Cristo no puede acompañarnos en esa hora. El sacrificio de las tinieblas es algo que debemos realizar sin la ayuda de nadie. Es una decisión personal que debemos tomar sin vernos apoyados por ninguna fuerza espiritual. En el Ayn, las jerarquías espirituales que nos han prestado sus fuerzas se retiran y nuestros vacíos internos deben ser llenados con nuestras propias virtudes. Si hemos desarrollado en nosotros valores espirituales, es la hora de sacarlos y ponerlos a trabajar.
El Ayn inicia la quinta ronda de fuerzas. La primera va del Aleph al Daleth; la segunda del Daleth al Heith; la tercera del Heith al Lamed, y la cuarta del Lamed al Ayn. En esta quinta ronda debemos sacar la quintaesencia de lo aprendido bajo la tutela de las fuerzas espirituales y ejercer nuestras propias virtudes. En realidad, nos hemos estado preparando para ese ejercicio a lo largo de nuestras vidas, puesto que los coros angélicos que nos prestan asistencia en el ciclo anual, lo efectúan en cinco ciclos rotatorios, pero solo están presentes en los cuatro primeros: en el quinto, somos nosotros quienes debemos suplir, con nuestros conocimientos, sus programas.
Ya dijimos que cada estancia espiritual tiene su consolador, su abogado, que explica los misterios que van apareciendo en cada etapa del camino. El Cristo externo no puede darnos el entendimiento de las cosas divinas, y bien hemos visto como a partir de esa última Cena, sus discípulos, a pesar de haber comido su cuerpo, no comprenden, no lo entienden: uno lo traiciona, otro lo niega y los de más allá le formulan preguntas que evidencian estar en babia.
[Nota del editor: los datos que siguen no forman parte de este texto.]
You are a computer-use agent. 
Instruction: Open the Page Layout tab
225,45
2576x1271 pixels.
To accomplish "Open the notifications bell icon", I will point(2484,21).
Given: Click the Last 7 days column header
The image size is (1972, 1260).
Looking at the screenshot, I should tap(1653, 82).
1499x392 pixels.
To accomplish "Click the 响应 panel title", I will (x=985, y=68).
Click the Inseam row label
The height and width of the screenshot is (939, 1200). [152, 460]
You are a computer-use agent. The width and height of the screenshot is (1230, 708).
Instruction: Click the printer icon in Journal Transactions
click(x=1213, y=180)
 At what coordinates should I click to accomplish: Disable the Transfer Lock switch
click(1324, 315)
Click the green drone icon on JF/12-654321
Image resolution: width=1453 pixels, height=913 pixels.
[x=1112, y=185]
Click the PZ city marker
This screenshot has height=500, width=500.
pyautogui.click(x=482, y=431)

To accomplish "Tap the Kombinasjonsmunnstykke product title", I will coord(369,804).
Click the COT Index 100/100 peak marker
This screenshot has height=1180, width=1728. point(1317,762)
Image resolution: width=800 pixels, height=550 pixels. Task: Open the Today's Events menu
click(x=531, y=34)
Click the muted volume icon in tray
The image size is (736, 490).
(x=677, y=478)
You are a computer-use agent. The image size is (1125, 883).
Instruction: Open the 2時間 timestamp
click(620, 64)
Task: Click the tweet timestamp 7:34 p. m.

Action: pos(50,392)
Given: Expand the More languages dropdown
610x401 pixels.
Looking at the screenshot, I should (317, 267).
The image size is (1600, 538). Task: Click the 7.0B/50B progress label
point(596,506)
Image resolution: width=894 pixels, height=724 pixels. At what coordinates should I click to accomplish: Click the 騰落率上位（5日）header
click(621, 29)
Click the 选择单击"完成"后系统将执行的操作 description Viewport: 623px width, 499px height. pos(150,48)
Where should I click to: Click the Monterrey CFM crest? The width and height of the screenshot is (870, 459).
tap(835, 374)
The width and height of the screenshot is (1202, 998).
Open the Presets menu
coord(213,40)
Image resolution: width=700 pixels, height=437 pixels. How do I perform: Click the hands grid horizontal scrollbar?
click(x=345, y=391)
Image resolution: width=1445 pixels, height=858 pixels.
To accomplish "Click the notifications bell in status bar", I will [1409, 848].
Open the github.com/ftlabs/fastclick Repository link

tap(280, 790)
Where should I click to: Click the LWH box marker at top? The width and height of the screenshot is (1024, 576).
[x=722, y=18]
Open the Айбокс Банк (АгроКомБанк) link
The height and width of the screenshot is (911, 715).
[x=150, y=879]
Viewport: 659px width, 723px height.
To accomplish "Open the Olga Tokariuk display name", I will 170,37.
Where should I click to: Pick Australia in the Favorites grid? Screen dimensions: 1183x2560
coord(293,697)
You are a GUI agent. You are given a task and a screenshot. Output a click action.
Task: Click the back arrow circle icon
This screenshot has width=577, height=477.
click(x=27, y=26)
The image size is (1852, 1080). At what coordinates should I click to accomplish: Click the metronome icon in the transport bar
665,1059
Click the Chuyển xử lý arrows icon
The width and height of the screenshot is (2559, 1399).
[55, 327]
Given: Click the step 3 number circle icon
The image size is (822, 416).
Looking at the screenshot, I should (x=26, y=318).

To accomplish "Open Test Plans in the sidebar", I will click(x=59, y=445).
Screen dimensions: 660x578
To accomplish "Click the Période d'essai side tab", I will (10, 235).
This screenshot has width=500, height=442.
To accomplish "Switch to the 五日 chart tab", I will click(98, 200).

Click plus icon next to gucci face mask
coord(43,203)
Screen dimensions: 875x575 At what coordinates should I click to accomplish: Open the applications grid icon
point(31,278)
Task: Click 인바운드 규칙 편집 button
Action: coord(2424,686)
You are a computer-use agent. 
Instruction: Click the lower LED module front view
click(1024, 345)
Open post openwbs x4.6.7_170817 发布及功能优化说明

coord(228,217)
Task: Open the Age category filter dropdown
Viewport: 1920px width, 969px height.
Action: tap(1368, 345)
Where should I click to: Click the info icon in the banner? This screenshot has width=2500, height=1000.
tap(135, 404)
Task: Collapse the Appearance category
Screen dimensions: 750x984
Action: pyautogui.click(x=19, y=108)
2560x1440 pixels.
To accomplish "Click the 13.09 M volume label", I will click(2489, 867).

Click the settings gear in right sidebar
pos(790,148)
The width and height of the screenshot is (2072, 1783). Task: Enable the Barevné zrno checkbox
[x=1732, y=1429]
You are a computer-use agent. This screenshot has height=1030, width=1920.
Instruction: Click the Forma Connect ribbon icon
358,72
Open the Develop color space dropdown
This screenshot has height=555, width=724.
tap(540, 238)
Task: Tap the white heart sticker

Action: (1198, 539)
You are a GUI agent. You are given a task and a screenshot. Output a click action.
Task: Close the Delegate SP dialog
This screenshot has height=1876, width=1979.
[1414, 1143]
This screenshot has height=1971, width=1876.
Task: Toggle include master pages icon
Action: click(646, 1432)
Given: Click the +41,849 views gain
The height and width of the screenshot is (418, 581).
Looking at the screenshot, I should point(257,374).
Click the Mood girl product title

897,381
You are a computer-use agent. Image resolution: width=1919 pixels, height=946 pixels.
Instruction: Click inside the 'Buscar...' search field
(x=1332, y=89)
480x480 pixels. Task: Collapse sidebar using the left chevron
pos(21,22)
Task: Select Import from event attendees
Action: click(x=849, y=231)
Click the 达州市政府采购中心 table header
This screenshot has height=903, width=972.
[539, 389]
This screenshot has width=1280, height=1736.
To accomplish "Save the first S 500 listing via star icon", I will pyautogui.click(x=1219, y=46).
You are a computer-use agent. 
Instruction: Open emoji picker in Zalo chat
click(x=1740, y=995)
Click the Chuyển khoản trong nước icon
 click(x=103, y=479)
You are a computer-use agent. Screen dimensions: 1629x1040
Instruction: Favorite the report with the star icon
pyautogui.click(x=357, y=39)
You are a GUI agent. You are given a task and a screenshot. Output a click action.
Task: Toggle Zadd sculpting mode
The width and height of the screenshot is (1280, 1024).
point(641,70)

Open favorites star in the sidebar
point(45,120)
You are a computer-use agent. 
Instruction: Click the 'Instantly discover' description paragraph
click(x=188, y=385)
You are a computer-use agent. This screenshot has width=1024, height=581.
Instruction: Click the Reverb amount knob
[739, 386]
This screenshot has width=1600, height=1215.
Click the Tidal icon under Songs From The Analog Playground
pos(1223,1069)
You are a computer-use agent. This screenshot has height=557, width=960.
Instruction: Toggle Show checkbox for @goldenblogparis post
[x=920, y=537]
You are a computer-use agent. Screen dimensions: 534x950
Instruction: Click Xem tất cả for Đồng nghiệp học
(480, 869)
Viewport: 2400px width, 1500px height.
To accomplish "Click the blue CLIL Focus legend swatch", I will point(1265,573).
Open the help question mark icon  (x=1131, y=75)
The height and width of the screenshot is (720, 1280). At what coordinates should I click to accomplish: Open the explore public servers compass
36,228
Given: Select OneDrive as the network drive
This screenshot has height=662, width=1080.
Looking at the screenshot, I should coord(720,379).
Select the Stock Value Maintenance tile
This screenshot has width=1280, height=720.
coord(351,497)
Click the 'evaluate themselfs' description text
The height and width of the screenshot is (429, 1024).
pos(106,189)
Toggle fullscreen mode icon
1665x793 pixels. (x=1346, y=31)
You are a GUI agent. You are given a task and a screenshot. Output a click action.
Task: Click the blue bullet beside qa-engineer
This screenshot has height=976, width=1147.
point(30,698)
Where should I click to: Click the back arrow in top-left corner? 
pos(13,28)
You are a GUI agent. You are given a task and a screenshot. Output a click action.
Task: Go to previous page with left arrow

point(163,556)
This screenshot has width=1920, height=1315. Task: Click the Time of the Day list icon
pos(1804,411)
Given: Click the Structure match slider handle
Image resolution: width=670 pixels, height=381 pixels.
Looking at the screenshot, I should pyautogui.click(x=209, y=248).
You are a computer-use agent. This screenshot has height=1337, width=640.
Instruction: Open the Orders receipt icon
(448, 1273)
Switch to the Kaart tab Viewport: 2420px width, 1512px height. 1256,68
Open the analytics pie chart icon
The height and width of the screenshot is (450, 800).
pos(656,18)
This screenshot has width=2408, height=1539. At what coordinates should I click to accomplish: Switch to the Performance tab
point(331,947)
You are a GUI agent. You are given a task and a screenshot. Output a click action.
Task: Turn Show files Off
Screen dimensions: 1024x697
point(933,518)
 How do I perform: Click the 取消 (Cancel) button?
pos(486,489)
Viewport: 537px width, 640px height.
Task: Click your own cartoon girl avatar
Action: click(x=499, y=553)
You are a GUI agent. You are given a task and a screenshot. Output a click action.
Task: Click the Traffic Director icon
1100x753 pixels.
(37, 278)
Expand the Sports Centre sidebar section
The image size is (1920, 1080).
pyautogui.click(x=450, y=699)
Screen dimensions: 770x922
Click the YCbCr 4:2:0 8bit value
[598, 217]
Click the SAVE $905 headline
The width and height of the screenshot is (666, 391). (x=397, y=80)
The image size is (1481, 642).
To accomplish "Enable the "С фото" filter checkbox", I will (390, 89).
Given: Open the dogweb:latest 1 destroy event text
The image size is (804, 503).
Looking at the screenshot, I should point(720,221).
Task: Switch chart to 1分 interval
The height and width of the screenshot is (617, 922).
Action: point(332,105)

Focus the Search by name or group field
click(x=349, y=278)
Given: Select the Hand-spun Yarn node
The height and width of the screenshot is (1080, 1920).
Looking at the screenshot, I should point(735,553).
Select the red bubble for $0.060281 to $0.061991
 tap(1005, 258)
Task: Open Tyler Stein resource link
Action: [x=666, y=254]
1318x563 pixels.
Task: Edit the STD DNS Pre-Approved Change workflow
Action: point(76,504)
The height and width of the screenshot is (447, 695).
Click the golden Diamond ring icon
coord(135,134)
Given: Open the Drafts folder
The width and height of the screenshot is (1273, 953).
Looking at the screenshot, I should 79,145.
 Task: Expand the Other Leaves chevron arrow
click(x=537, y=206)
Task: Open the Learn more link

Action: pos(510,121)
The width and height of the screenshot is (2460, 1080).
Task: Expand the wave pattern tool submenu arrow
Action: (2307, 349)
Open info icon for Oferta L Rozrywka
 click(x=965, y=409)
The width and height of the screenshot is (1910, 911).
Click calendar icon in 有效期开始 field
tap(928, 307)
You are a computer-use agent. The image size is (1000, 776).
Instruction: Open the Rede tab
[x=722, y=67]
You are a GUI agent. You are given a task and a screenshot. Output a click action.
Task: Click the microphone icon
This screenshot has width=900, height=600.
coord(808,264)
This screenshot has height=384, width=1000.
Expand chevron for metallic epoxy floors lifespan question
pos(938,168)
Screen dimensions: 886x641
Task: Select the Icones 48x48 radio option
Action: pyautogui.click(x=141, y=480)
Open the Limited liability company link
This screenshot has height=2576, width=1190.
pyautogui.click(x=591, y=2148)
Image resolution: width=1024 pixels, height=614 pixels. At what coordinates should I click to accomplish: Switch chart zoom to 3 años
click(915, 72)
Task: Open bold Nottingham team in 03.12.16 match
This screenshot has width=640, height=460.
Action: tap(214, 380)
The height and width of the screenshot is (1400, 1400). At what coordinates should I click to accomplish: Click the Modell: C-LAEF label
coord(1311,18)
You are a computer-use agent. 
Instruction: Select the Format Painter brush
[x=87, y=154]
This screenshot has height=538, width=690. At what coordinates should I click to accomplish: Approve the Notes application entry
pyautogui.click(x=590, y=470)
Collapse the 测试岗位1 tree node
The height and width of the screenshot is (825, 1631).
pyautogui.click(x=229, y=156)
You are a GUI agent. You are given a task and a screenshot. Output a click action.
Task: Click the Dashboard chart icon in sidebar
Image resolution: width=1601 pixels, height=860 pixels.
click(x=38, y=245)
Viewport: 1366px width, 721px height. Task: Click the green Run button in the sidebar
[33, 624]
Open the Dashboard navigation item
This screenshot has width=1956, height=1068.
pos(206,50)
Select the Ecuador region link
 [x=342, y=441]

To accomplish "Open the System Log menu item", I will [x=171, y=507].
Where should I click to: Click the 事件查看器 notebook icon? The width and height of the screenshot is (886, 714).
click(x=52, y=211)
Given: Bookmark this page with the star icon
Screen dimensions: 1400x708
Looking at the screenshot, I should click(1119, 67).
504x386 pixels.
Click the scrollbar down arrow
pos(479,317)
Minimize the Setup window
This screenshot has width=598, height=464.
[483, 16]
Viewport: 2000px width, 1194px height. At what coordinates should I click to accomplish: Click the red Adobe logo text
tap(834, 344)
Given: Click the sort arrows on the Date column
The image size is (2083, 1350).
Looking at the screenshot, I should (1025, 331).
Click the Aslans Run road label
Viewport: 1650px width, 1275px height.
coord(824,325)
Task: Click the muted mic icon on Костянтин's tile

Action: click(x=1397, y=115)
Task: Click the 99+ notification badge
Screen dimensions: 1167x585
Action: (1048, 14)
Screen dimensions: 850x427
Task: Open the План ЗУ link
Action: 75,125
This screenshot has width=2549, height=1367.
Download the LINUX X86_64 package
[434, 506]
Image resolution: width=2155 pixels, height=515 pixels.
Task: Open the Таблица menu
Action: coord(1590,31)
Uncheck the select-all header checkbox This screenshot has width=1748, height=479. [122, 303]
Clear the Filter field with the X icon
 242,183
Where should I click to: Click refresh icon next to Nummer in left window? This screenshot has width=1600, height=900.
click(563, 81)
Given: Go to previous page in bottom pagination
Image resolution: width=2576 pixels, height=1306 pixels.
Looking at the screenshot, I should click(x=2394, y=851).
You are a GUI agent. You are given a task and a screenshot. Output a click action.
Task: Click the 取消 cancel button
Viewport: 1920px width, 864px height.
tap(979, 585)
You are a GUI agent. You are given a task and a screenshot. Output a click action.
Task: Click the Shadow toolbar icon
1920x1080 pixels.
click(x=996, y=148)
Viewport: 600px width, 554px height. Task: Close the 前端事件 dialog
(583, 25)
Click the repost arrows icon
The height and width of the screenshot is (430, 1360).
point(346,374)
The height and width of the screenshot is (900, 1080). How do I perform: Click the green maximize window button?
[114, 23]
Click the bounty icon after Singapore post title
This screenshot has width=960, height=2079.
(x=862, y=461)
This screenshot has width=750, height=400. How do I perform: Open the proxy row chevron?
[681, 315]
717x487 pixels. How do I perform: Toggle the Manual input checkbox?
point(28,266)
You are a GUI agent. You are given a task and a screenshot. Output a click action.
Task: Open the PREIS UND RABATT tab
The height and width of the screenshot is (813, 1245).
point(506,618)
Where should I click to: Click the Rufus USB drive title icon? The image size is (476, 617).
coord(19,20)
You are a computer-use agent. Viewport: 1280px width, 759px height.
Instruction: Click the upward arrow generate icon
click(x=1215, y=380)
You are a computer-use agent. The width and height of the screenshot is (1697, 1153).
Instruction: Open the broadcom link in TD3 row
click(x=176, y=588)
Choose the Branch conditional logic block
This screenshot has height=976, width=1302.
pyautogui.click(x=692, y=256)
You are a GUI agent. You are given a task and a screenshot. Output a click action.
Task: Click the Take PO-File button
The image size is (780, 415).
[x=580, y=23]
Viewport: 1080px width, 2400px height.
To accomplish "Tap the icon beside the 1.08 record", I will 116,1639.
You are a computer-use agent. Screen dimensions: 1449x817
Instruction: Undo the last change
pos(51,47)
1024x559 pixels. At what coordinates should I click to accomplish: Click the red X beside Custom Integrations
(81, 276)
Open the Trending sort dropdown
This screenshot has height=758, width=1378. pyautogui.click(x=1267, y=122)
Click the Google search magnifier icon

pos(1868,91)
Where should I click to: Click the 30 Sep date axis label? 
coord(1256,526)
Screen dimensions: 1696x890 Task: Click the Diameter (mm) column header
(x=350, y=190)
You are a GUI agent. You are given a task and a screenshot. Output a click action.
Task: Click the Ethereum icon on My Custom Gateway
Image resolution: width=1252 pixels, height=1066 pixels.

Y al fin y al cabo, las cosas no pueden ser de otro modo, puesto que toda la enseñanza de Cristo lleva a la persona a ser, a convertirse substancialmente en Hijo de Dios, o, lo que viene a ser lo mismo, en Hijo del Hombre, o sea, en su propia obra, en un producto elaborado por su naturaleza humana, como ese turrón que aparece en nuestras mesas de Navidad, hecho de almendras y de miel, pero que ya no es ni miel ni almendras, después de haber sido amasado y torneado miles de veces con los brazos -así se hacía antiguamente- sino que es la dulce obra del ser humano, ese hijo de nuestras fuerzas y de nuestro saber.
Ser Cristo, ese es el objetivo. Y, para serlo, es preciso que el Cristo externo se vaya, que deje de llevarnos en brazos y arroparnos con sus enseñanzas, igual que nuestros padres deben dejarnos volar. Únicamente cuando estemos solos, cuando la tristeza invada nuestro corazón, podrá salir de nosotros la voz que clama al Padre y será entonces cuando Él nos enviará al Consolador, que hará morada en nuestra naturaleza. A partir de ese momento, el Maestro habrá resucitado en nosotros y ya no morirá nunca más.